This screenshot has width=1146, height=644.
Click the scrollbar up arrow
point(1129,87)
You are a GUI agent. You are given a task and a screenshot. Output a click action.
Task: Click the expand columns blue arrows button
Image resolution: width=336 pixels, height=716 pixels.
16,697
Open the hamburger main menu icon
--
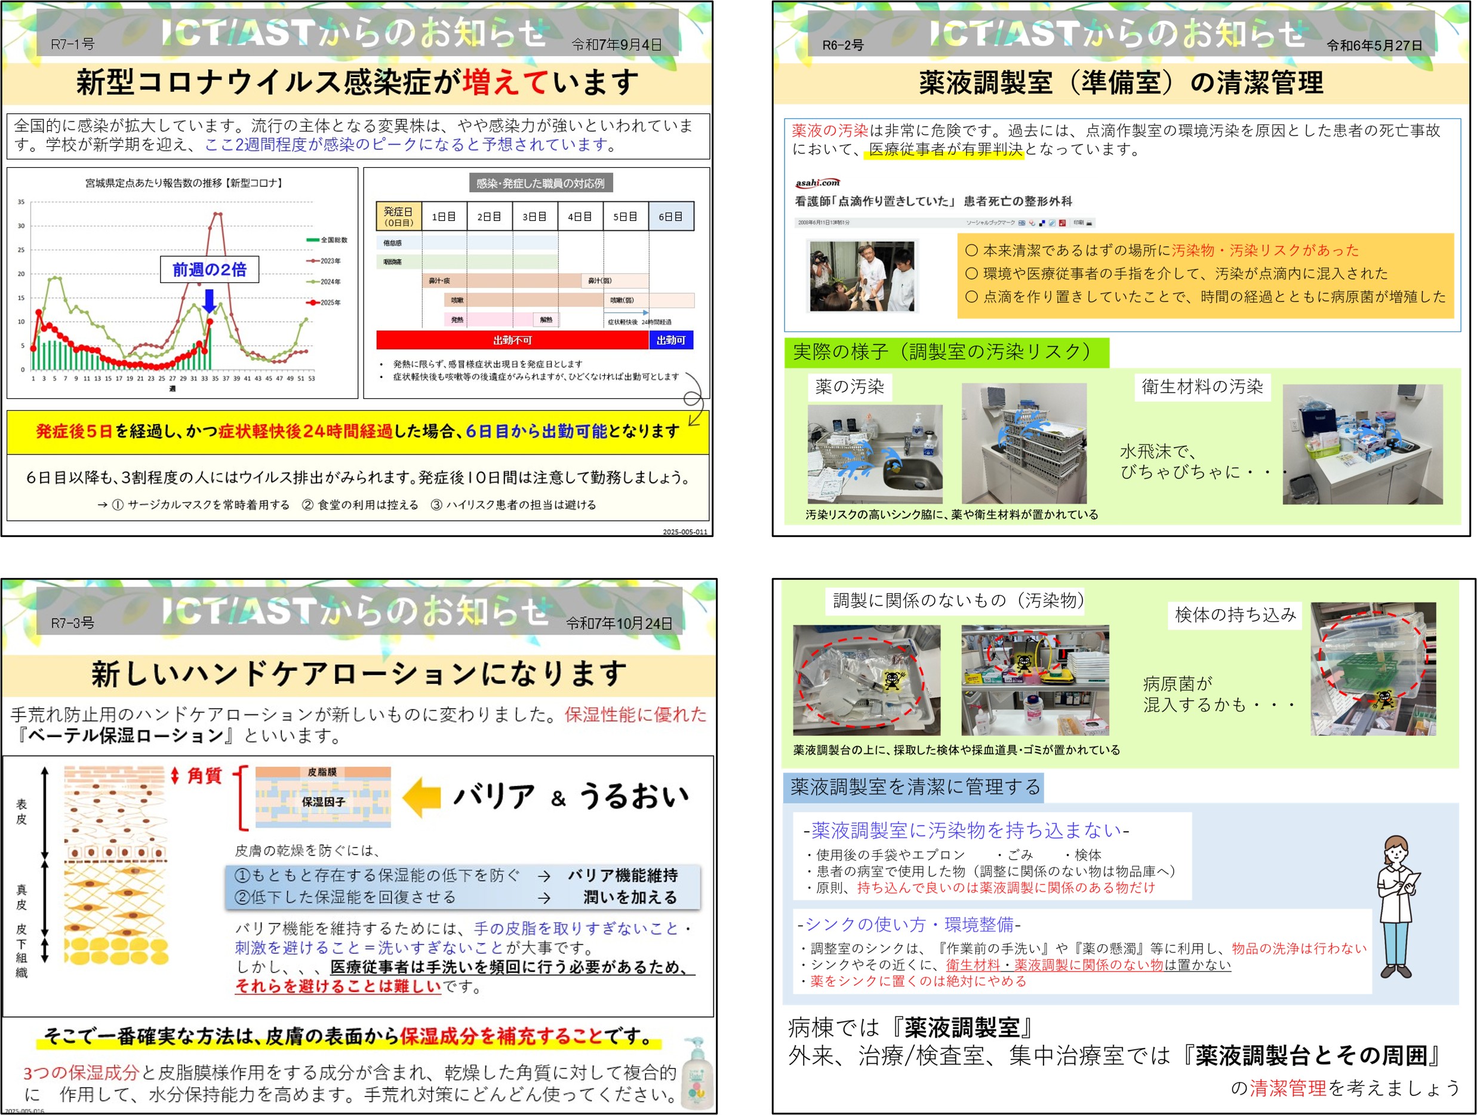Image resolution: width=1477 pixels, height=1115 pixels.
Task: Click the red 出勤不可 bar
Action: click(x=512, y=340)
==
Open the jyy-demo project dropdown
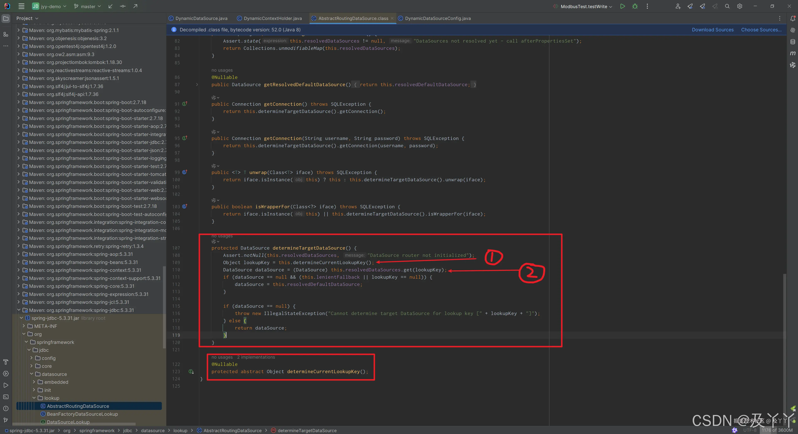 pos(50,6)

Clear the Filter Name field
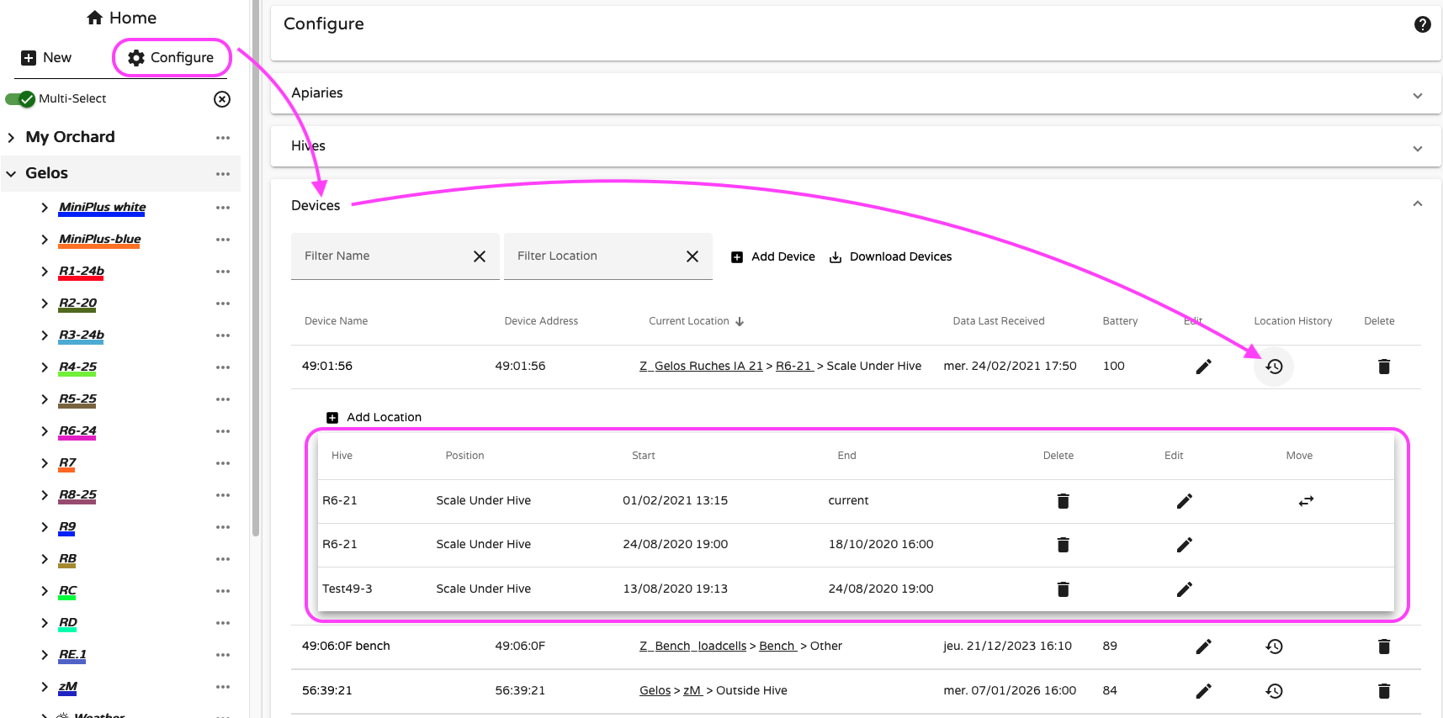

Exercise task:
Please lay out the lines above as a Markdown table with the columns Number and Entry, beginning at the line that has "This screenshot has width=1146, height=644." and stopping after the line that has "Open the hamburger main menu icon". Leave out any blank lines.

Complete response:
| Number | Entry |
|---|---|
| 1 | This screenshot has width=1146, height=644. |
| 2 | Click the scrollbar up arrow |
| 3 | point(1129,87) |
| 4 | You are a GUI agent. You are given a task and a screenshot. Output a click action. |
| 5 | Task: Click the expand columns blue arrows button |
| 6 | Image resolution: width=336 pixels, height=716 pixels. |
| 7 | 16,697 |
| 8 | Open the hamburger main menu icon |